[Extracted records]
◆ ◆ ◆

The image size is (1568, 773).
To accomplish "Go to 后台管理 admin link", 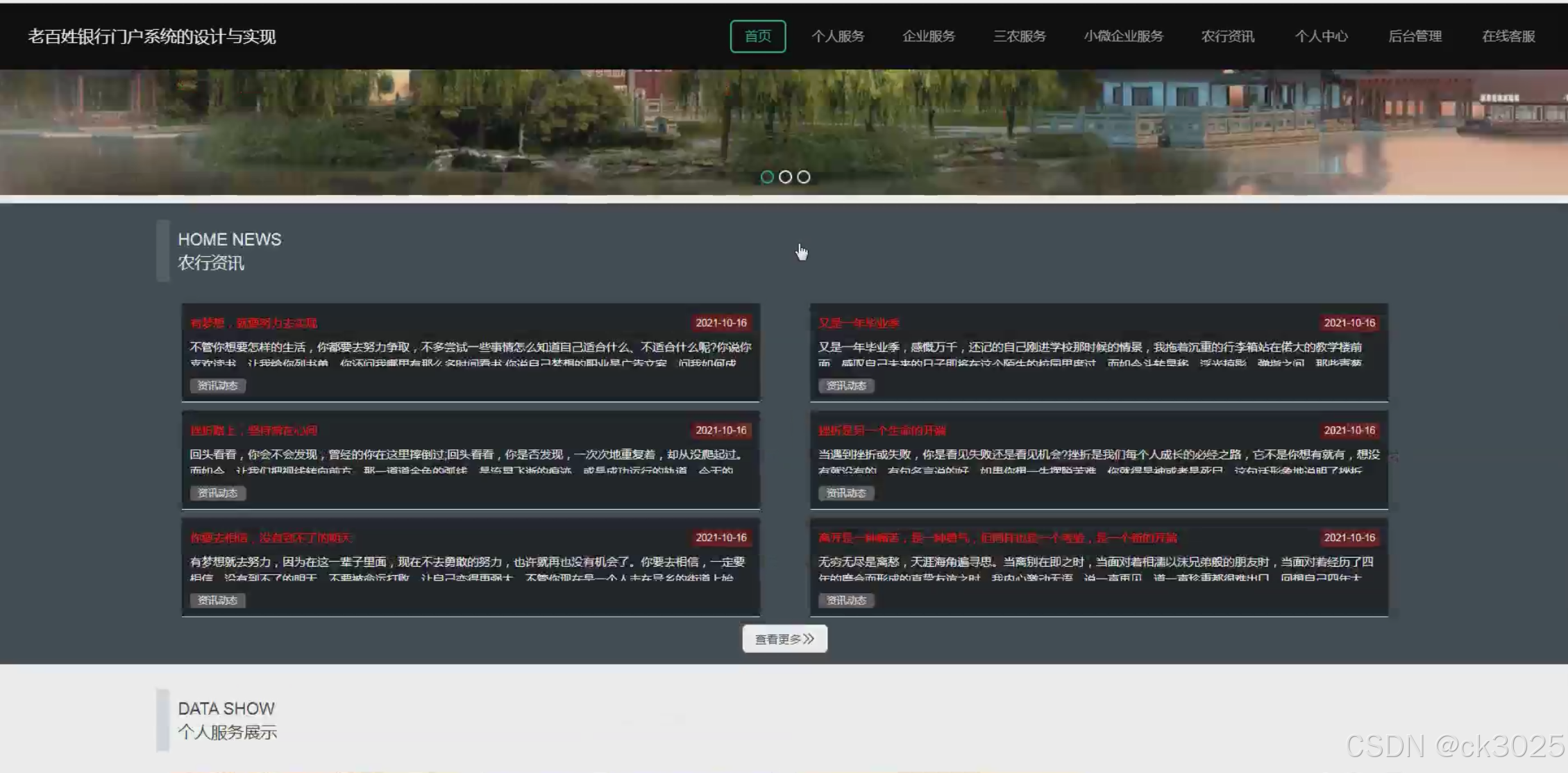I will click(x=1415, y=36).
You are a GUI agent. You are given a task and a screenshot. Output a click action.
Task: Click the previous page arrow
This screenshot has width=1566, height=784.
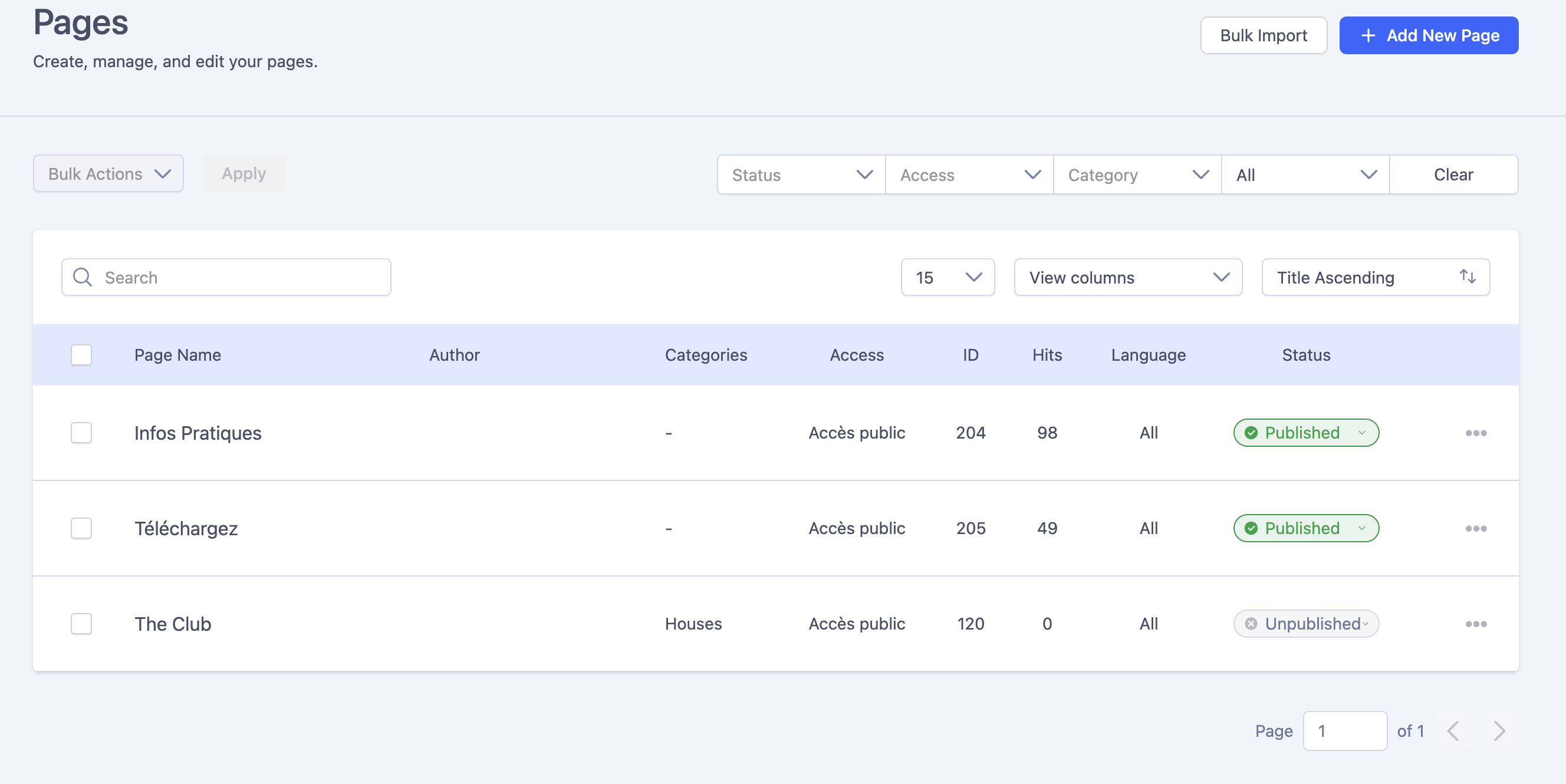pyautogui.click(x=1453, y=730)
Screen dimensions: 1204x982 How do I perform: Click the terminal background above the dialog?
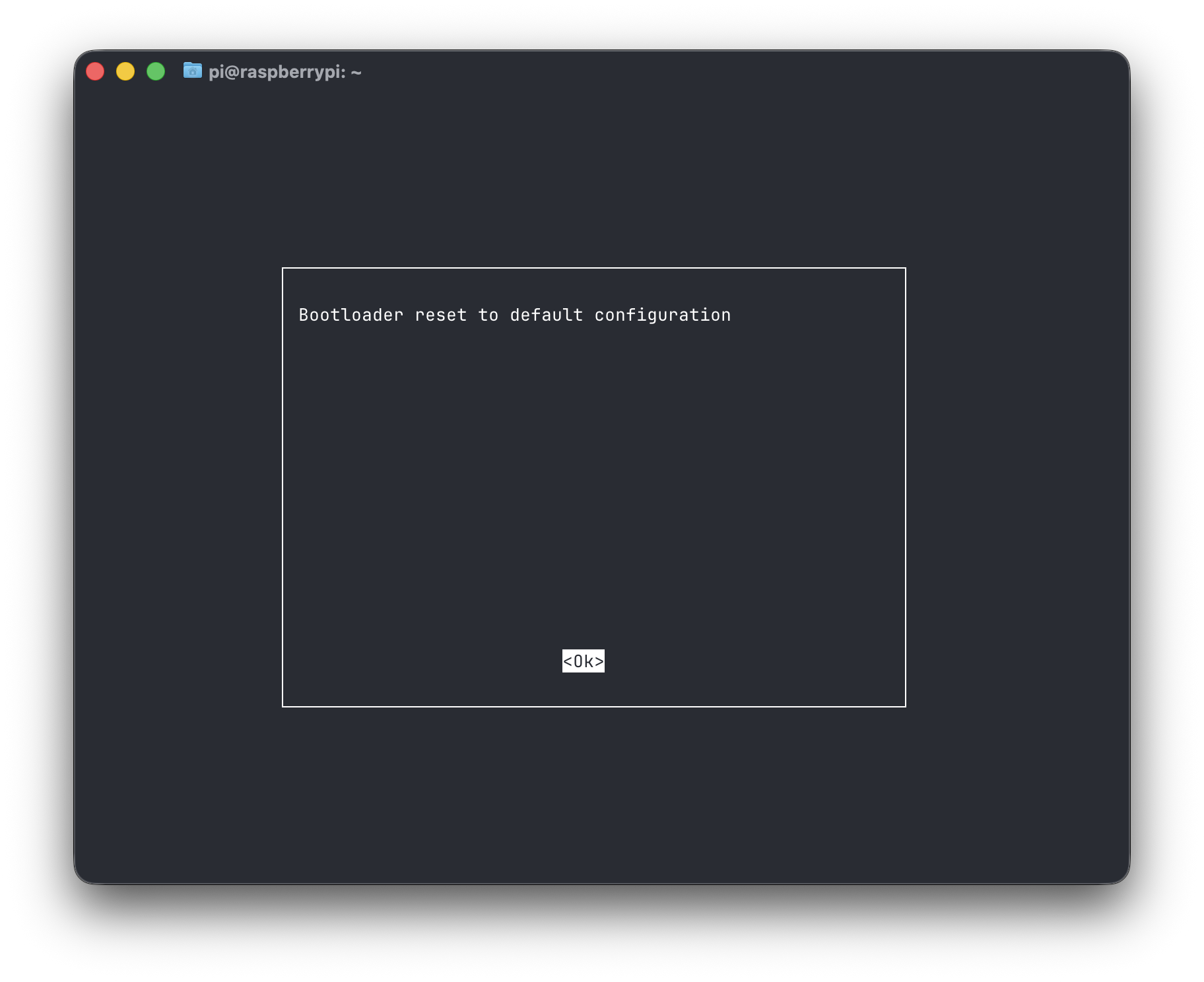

◆ ◆ ◆

## THE PROBLEM
Nothing but the lines from the one holding "Task: Click the previous page arrow" through the final line of the records above belongs in the answer, each retyped exactly; omit the pictures.

## EXPECTED ANSWER
Task: Click the previous page arrow
This screenshot has width=1566, height=784.
pyautogui.click(x=1453, y=730)
Screen dimensions: 1204x982 How do I perform: Click the terminal background above the dialog?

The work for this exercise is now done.